Siempre envidié a aquellos compañeros del Instituto, cuyos padres, subían aquellas escaleras de granito gastado para entrevistarse con alguno de los profesores de su hijo, y hasta me los miraba con mudo respeto cuando deambulábamos por el patio en las horas de recreo y hasta me acobardaba si alguno de estos seres privilegiados me gastaba una broma de mal gusto o me golpeaba con la maleta a la salida pensando, mísero de mí, que el mantener con sus respectivos progenitores esa relación de camaradería, de igualdad, les infundía la fuerza y el coraje de un adulto, yo, en esos casos, como el toro manso, reculaba en tablas siendo coronado, como Cristo en las espinas, con las carcajadas de mis compañeros de clase.


De mayor he sido algo más flexible con estas críticas al yugo paterno pues nunca he olvidado que en aquellos años, los efluvios comunicativo-pedagógicos entre padre y profesor no eran muy comunes sino más bien rara avis. Estuve –con razón o sin ella- todo el bachillerato esperando como un bobo  que mi padre, en lugar de abrirme la puerta del “ford” como un taxista amable y bajara la bandera del taxímetro con rapidez, me acompañara al menos hasta la primera puerta y comenzara un amago de conversación con uno de mis profesores. Ese primer año de bachillerato en el Instituto de Enseñanza Media será un auténtico fracaso. Ávido como estaba yo de ser atendido por los demás, me convertí en el payaso triste de mi aula. Sin perpetrar cosas de una maldad extrema, andaba siempre haciendo el ganso e interrumpiendo con mis bobadas el trabajo del profesor de turno. 


Para colgar un brillante broche de oro en un final de curso tan lamentable no se me ocurrió mejor cosa que falsificar las notas de la cartilla escolar: sólo había aprobado una asignatura...creo que...Dibujo y con una torpeza de un necio intenté corregir burdamente con un bolígrafo las pésimas pero no menos justas calificaciones que había merecido por parte del cuadro de profesores convirtiendo ceros en nueves o seises y unos en sietes. Fue mi hermano Guillermo el encargado por mi padre de llegarse hasta la Secretaría de la docta Institución para contrastar aquel expediente tan bueno con el registro general de calificaciones. No recuerdo si mi padre me pegó por eso, creo que si..o no, da igual.

He sido –por qué no decirlo- desde mi más profunda infancia lo que en el lenguaje técnico de la psiquiatría se conoce con el nombre de un niño neurótico. Eso me marcará toda mi vida.
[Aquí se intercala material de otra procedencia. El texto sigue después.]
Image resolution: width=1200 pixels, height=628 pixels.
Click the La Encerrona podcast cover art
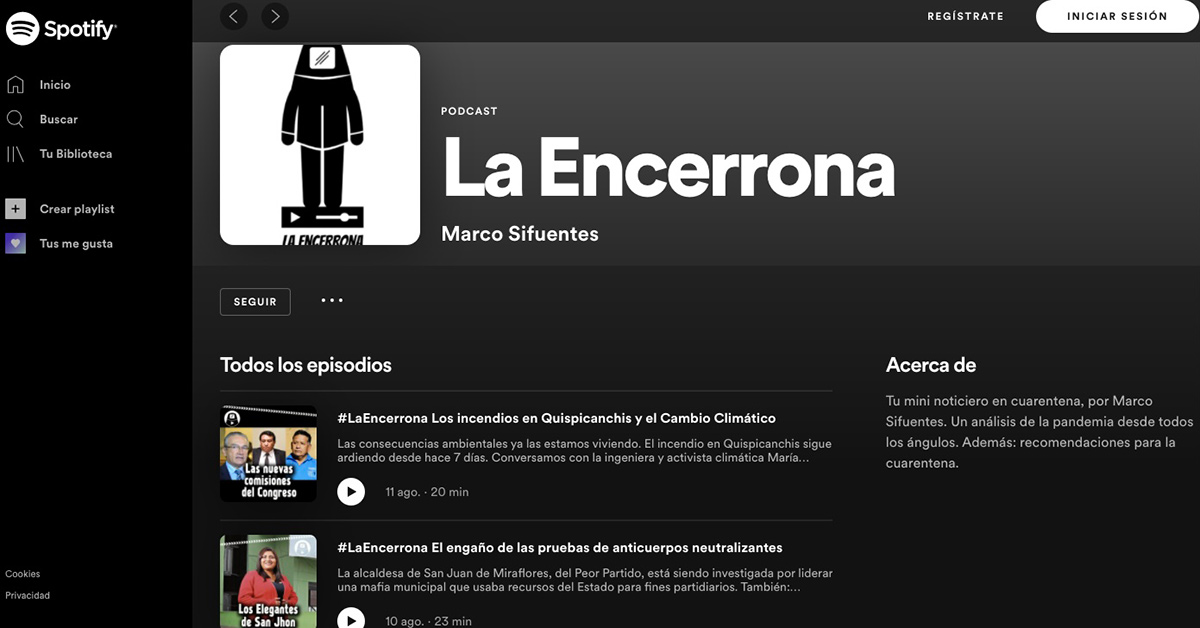click(x=320, y=145)
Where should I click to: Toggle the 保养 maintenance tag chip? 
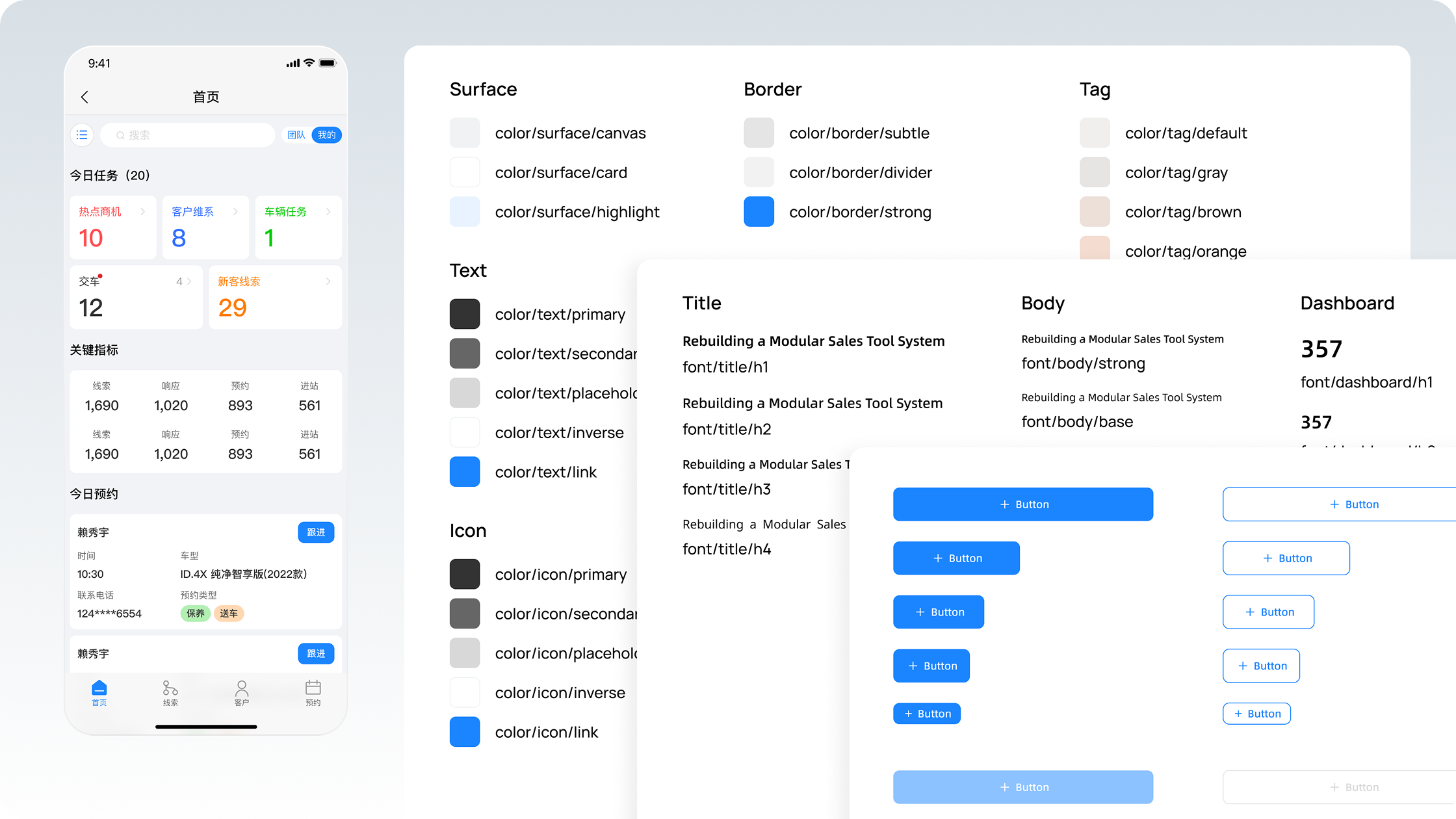(195, 613)
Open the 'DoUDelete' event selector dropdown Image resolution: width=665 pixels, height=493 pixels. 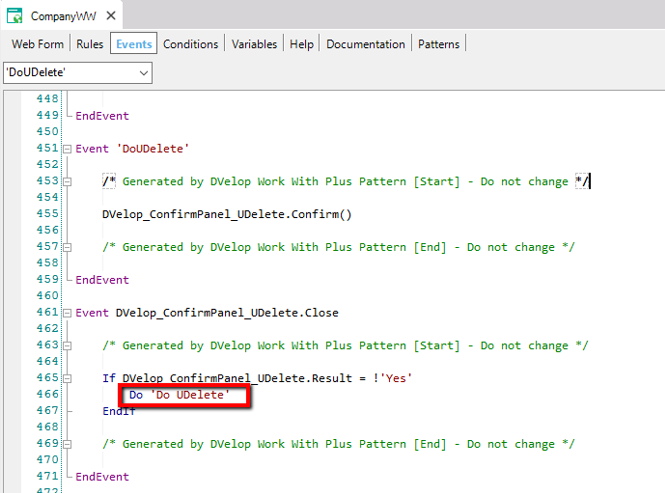tap(144, 73)
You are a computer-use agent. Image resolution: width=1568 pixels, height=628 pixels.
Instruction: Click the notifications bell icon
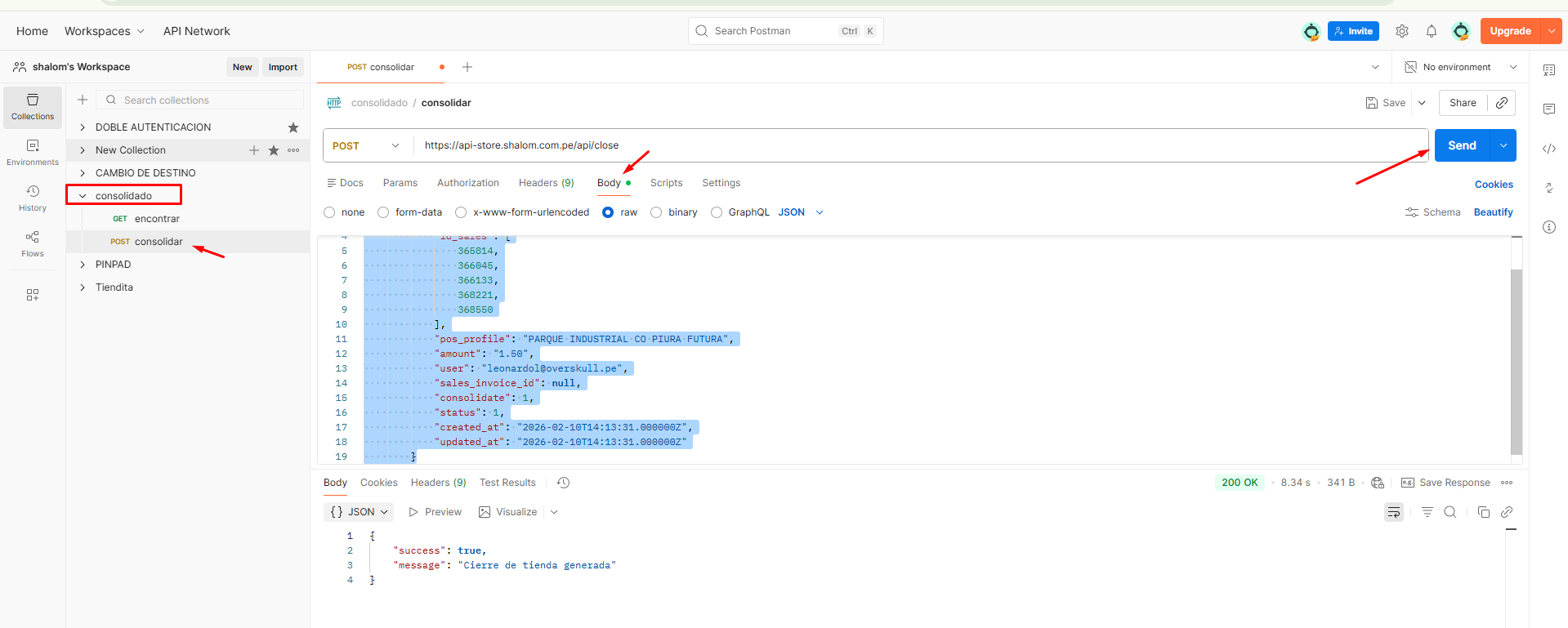click(x=1431, y=31)
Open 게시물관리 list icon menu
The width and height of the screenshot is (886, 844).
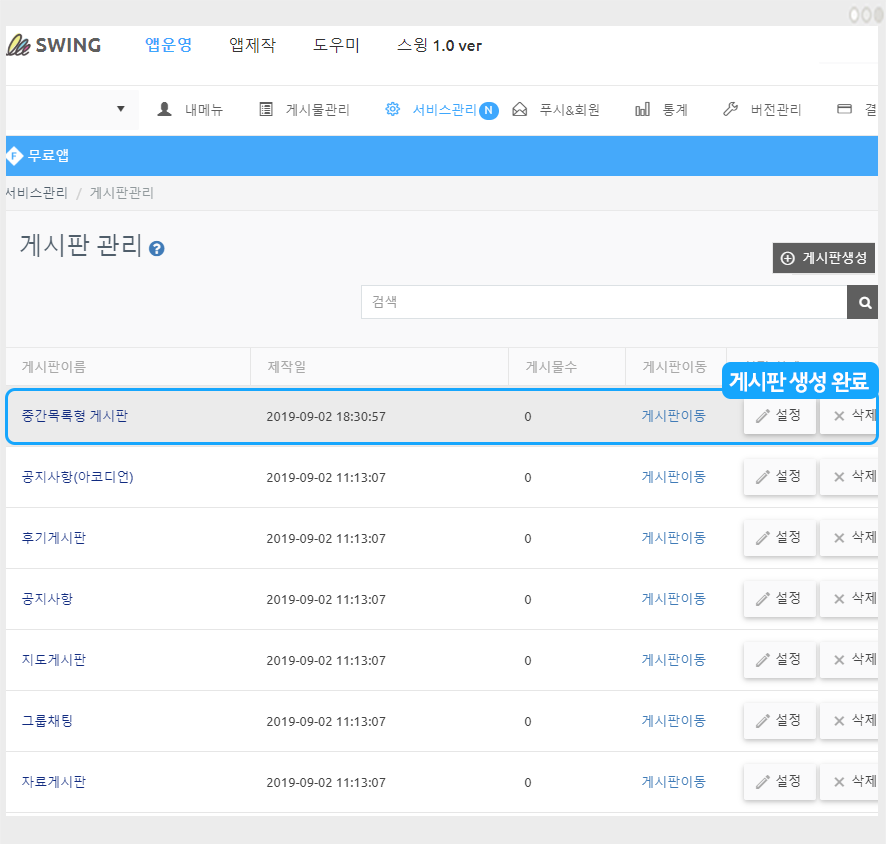304,110
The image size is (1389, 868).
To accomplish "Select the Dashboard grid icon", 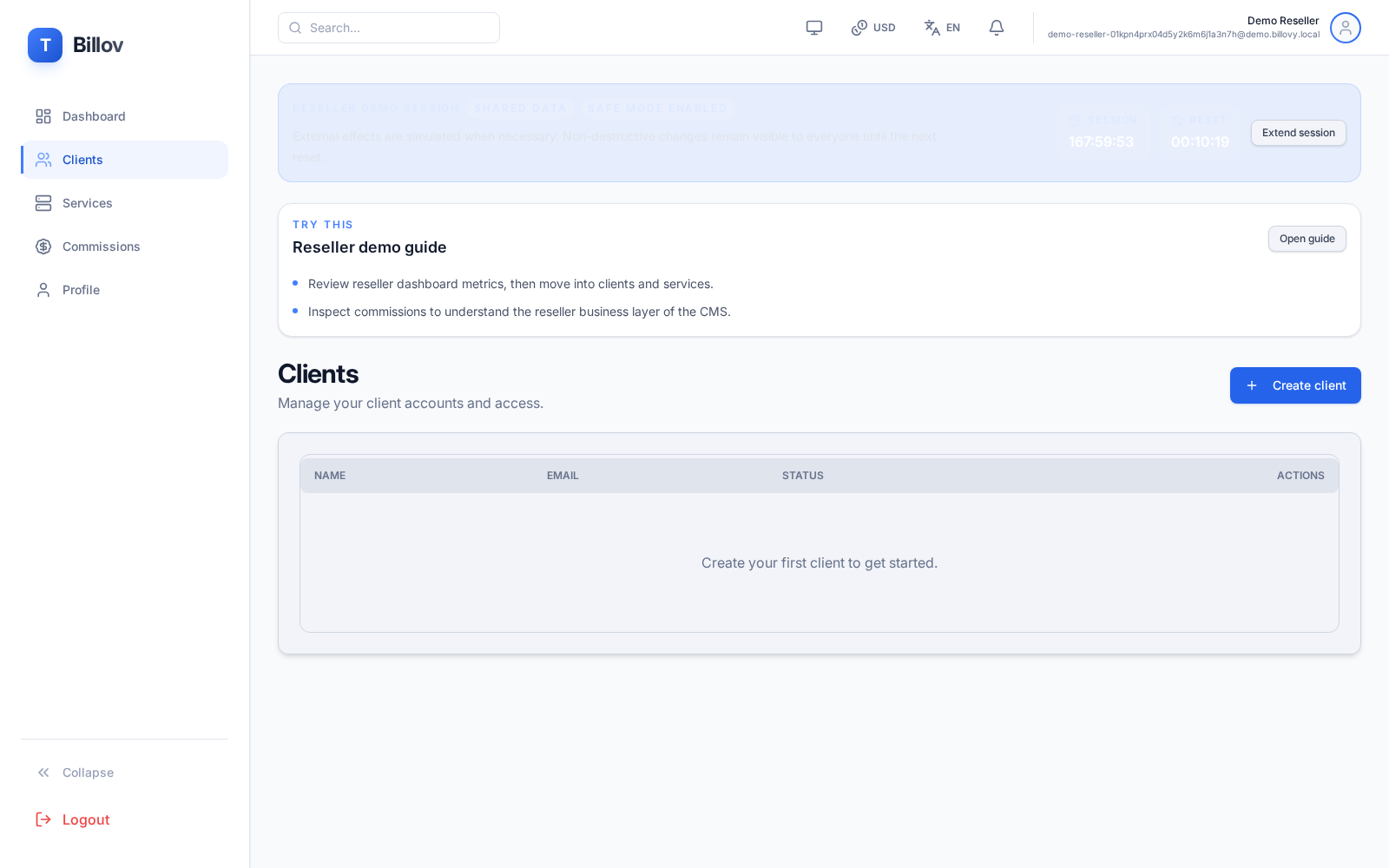I will (x=43, y=115).
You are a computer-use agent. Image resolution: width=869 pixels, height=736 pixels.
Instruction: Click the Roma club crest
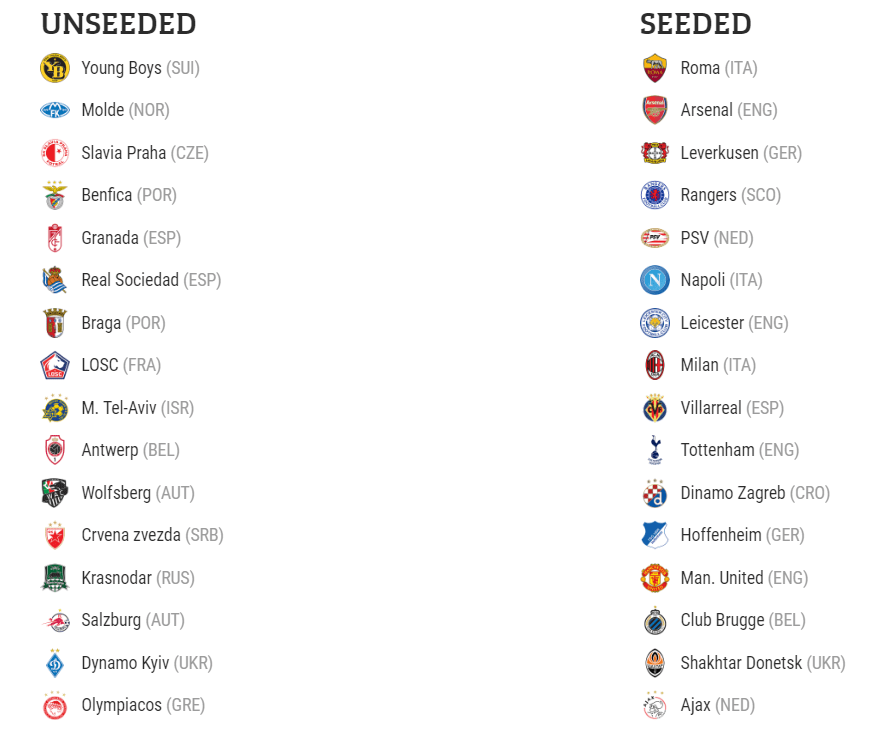[655, 68]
Las decisiones más funestas que he tomado en los momentos cruciales de mi biografía iban contaminada de neurosis y los resultados no se hicieron esperar...los malos resultados quiero decir. Los profesores que a lo largo de mi juventud han tenido que bregar con mi coeficiente intelectual han coincidido siempre en destacar mi despierta inteligencia, diagnóstico que siempre me ha sorprendido pues las gansadas que han adornado la cotidianeidad de mi vida desmentían de forma categórica ese nivel intelectual que se me adjudicaba.


Sumido en un complejo de inferioridad y teniendo de mi mismo un concepto bastante lamentable siempre que he intentado doblar una esquina la esquina no se ha dejado o si lo hacía era para irme a un terraplén aún más desafortunado. Pasaba de una funesta decisión al arrepentimiento más profundo por dicha toma de decisión con mayor rapidez que la que emplea un perro hambriento para echarse sobre el apetitoso hueso de ternera que lo espera en una esquina del Mercado.

Cuando me rompí las paletas delantera de mi dentadura en una acera del patio del Colegio de los Padres Agustinos los niños de mi calle pusieron en concurso su imaginación para bautizarme con los apodos más hirientes. Los resultados de tal crueldad tratándose como era mi caso de un niño inseguro y tímido son faciles de adivinar; me hice solitario, huía de mis semejantes como de la propia peste ocultando en casa mi cobardía y pusilanimidad. Por ello me hice un lector bastante precoz. Cualquiera en mi lugar habría hecho lo mismo. Las tardes de los sábados las pasaba en la biblioteca del Instituto entre viejos profesores y honrosos jubilados inopes y perfumados de naftalina que acudían a la docta institucion para leer el periodico local.
La sensación que me invadió cada día y cada noche de los dos años que permanecí en el Internado de Salesianos de Campano era la de haber sido expulsado del hogar familiar. 

La neurosis me llevó a la más absoluta soledad y reaccionaba de muy  malos modos ante cualquier broma de los compañeros. En todo momento sentía una honda compasión de mí mismo y lo único que me distraía de mis lúgubres soliloquios era el estudio de tal forma que me entregué a él con entera devoción ganándome el derecho a una beca de estudios que yo desperdicié ignominiosamente al negarme a continuar yendo al internado.
Toda mi infancia y parte de mi adolescencia se ha movido inmersa en el más hondo sentimiento de culpa por aquel acto de rebeldía. No es de extrañar entonces que con ese pasado llegara a la edad adulta con una inmadurez afectiva absoluta y firme que me ha llevado a tomar fatales decisiones que han marcado mi vida como unas viruelillas negras. El caso es que los estudios en el Internado los iba sacando con notas bastante buenas y que fue otro error más el haber dejado de ir a aquel colegio, pero yo era entonces un niño completamente enmadrado y el alejamiento de ella, de mi madre, no pude soportarlo. Acepté con gusto los azotes de mi airado padre con tal de quedarme en la casa familiar aunque, como una justa penitencia que yo mismo me imponía rozando casi el masoquismo,  comencé a sentirme sucio, vil y abyecto por no haber interrumpido mis estudios en el Internado. 

Mi padre me llevó como chico de los recados al taller que tenía en la Plaza Vieja y recuerdo la tristeza que sentía al ver a mis antiguos compañeros de Instituto con sus correctos uniformes, camino de sus clases y hablando en franca camaraderia con las compañeras de la sección femenina del mismo instituto a las cuales yo veía como dulces seres angelicales a los que me resultaba imposible llegar con aquel mono lleno de grasa y la pletina de acero sobre mis estrechos hombros. Un día, metí un dedo en el torno y el encargado asustado dijo a mi padre que no me quería en el taller y pasé a despachar retenes y rodamientos en la tienda de repuestos para cuyo oficio demostré también una sólida torpeza.